◆ The records
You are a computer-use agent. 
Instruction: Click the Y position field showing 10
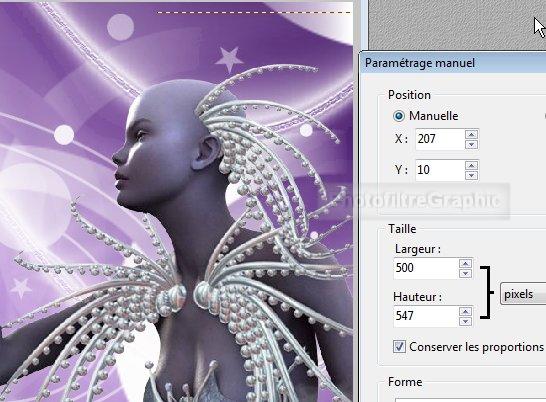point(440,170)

==

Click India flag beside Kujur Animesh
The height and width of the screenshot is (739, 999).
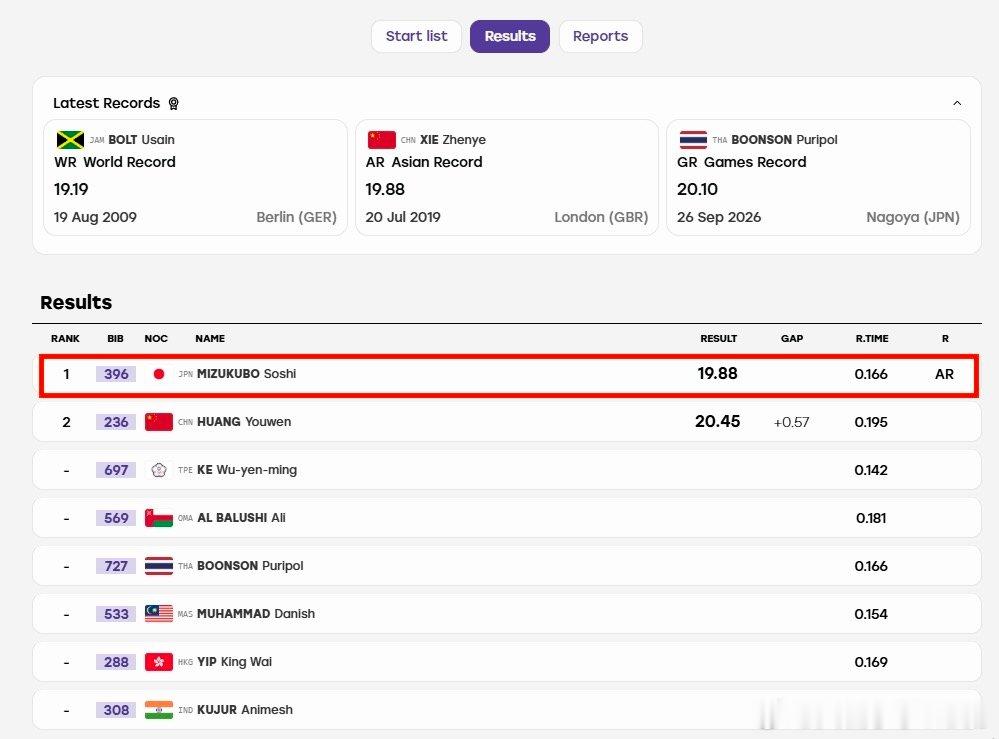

◆ Activity
In the entries above, one line contains "Click India flag beside Kujur Animesh" and another contains "The height and". Reproduce exactly those two lines and the lines between them, nothing else.

◆ Exercise response
Click India flag beside Kujur Animesh
The height and width of the screenshot is (739, 999).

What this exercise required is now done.